Hi! I’m William “Lee” Dubois (called either Wil or Lee, depending what part of the internet you’re on). I’m a diabetes columnist and the author of four books about diabetes that have collectively won 16 national and international book awards. (Hey, if you can’t brag about yourself on your own blog, where can you??) I have the great good fortune to pen the edgy Dear Abby-style advice column every Saturday at Diabetes Mine; write the Diabetes Simplified column for dLife; and am one of the ShareCare diabetes experts. My work also appears in Diabetic Living and Diabetes Self-Management magazines. In addition to writing, I’ve spent the last half-dozen years running the diabetes education program for a rural non-profit clinic in the mountains of New Mexico. Don’t worry, I’ll get some rest after the cure. LifeAfterDx is my personal home base, where I get to say what and how I feel about diabetes and… you know… life, free from the red pens of editors (all of whom I adore, of course!).

Friday, January 23, 2009

Wars -- then and now, big and small

War is hell, and I had a hell of a day. Up at dawn, I battled a blizzard on the drive into town. I then fought with four Venetian wood blinds at Mom’s new place. Installing them required drilling holes into the cement and adobe. Stuffing those little plastic thing-a-ma-jigs into said holes. Then discovering the holes didn’t quite line up with the metal brackets on the blinds. Assorted colorful language. Next discovering that either the guy at home depot cut some wrong or I measured wrong. More colorful language.

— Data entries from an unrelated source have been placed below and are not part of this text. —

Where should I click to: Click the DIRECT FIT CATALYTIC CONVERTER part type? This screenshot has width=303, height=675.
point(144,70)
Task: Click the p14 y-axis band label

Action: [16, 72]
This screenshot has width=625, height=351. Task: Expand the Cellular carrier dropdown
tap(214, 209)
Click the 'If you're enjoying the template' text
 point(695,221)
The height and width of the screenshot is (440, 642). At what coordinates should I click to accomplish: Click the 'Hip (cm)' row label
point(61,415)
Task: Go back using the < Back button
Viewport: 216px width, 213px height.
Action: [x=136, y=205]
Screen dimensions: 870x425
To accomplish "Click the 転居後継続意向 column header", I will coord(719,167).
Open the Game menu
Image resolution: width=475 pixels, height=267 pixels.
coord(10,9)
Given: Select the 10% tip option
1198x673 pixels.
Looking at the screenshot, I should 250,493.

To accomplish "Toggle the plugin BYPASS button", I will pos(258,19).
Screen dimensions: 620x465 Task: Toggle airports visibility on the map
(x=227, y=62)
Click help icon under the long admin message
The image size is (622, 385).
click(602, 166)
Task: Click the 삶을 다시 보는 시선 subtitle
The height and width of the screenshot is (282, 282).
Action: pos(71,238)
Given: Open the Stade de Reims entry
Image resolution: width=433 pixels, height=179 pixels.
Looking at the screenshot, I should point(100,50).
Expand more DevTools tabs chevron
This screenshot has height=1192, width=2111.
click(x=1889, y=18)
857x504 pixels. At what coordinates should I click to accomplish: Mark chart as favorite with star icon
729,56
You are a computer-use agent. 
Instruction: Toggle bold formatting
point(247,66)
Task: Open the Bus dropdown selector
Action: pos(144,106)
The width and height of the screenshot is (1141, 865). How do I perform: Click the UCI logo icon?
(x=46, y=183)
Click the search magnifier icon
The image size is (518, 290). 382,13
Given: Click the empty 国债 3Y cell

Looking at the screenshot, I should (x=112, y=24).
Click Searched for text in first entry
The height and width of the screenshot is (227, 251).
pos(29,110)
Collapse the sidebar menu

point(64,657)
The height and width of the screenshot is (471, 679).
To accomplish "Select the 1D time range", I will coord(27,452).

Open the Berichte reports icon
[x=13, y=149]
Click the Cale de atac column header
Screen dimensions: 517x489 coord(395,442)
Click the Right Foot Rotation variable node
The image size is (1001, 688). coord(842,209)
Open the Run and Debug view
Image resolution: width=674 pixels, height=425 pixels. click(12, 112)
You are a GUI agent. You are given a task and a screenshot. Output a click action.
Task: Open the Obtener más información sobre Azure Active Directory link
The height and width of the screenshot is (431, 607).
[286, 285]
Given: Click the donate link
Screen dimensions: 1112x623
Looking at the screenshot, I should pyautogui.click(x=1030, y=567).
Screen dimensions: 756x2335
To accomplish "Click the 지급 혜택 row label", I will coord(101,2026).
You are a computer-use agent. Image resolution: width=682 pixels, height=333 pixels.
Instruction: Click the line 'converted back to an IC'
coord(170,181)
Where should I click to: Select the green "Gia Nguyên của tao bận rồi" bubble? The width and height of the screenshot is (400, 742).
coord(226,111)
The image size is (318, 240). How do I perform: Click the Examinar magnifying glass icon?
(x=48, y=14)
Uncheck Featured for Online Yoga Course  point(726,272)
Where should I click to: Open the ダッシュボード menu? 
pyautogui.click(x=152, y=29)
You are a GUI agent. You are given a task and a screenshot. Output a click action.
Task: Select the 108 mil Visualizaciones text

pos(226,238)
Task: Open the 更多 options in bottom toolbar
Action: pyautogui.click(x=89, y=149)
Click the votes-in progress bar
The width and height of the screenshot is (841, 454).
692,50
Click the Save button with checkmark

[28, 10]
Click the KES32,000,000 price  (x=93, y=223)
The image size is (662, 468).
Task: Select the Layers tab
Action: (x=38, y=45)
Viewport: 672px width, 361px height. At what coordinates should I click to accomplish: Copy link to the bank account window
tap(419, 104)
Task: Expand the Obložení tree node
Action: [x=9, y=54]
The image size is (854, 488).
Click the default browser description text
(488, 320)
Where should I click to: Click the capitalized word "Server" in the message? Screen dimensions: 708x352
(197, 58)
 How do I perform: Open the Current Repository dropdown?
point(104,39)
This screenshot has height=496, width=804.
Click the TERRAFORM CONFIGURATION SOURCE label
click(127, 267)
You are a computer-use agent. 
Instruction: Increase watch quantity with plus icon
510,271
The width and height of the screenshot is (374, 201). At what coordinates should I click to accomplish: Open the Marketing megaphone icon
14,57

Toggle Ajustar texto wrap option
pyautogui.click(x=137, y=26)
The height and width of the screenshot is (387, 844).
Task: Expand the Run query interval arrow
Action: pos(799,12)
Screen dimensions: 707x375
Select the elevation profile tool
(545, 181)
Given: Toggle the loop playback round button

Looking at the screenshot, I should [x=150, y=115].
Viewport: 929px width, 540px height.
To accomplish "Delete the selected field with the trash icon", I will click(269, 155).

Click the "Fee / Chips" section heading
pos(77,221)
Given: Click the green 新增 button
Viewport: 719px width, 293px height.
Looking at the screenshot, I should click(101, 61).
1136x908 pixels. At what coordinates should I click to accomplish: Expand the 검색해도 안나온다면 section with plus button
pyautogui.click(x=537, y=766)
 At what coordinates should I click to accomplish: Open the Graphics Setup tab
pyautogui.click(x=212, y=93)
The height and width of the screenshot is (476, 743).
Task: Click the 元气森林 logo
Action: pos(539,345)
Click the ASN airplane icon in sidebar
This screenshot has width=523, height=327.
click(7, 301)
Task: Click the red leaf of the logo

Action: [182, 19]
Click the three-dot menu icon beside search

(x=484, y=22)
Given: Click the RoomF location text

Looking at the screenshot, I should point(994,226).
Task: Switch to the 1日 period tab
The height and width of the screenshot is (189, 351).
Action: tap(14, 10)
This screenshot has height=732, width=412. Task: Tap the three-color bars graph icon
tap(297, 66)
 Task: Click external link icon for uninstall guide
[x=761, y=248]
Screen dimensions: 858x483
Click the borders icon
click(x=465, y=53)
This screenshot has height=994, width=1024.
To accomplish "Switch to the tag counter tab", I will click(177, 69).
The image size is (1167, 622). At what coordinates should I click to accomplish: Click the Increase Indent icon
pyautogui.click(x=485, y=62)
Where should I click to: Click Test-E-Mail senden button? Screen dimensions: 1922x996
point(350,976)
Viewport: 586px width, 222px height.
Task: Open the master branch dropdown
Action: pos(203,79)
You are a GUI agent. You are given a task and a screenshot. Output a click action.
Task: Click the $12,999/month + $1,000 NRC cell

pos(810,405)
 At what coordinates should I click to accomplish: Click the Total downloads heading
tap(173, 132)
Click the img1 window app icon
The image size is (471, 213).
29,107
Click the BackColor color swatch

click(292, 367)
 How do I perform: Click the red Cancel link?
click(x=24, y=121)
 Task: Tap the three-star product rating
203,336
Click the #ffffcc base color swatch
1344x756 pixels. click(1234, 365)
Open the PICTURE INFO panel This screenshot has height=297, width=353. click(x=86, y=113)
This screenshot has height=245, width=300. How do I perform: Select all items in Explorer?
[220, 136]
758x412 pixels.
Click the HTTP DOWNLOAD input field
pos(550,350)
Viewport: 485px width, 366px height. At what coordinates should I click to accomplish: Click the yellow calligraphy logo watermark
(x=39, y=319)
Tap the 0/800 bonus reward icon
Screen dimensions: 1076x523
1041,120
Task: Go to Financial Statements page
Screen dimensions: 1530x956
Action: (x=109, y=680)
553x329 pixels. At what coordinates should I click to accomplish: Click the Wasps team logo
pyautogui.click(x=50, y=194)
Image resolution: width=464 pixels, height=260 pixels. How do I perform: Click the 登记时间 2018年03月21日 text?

The day ends peacefully enough, until the random-insulin-for-constant-grazing runs out in the early evening. A steep climb sets in. I take a correction, forget about it, and get ready for the work week ahead. I gotta layout my clothes for morning. Pick a matching earring. Chose a pipe for the drive home. Check the weather. Make coffee. Pack lunch.

Then I curl up in my foxhole with Archeology Magazine to read about the latest dive on the wreck of the Lusitania. Turns out she was caring ammo, and a lot of it too. She was a legitimate military target by the rules of war at the time she was sunk by a U-boat with great loss for civilian life; an event that lead American into World War I. The Brits have been denying it….lying about it… for 93 years.

My maternal grandfather served in WWI. He was an engineer. They carried double the ammo the regular army did. He once told me the war was fought between retreating German engineers tearing up the roads and bridges and advancing Allied engineers trying to rebuild them. He had medals from all of the really nasty battles. He got gassed too. As a child I used to play with the buttons he took from the uniform of a German soldier he captured; but he never really talked to me about the war until the last year of his life, me a teenager by then—still too young to really understand that there is no glory in war.

Recently on eBay I found a WWI Army Expeditionary Force medical corps caduceus pin. Maybe the guy who wore it patched up my grandpa. I brought it and pinned it on my suede jacket.

Battle fatigue setting in, I closed my magazine and turned off my reading light. The little lights on my electric oil-filled radiator bathing the corner of my bedroom in soft orange light like a distant fire, I pull the covers up to my chin and wriggle my toes down into the cold recesses of my covers. Outside a cold wind howled and whistled around my windows.

As I drifted towards sleep something tickles my stomach. Air raid! The soft-throbbing “vibration” alarm of the Guardian drags me back to the living. Groan…..now what?

Low predicted.

I fumble in the dark for one of the FreeStyle light meters, a lance, and vial of strips. By the icy blue glow of my indoor/outdoor temperature alarm clock I get the test strip right side up and business side in to the slot of the meter. A quick press of the larger center button turns on the strip port light. Target it sight. Snap. Squeeze. Slurp……78.

OK. My hands find the infusion set on my stomach, then the hose. I reel in the Cozmo 1800 and enter the BG into the hypo manager. It tells me I need 45 carbs to turn the low around. You gotta be fucking kidding me. That much? I check the IOB screen, and sure enough, I have a boat load of insulin on board with over and hour and half on the clock.

I eat three and a half cherry slices and collapse.

And all stays quiet on the Western Front for the rest of the evening.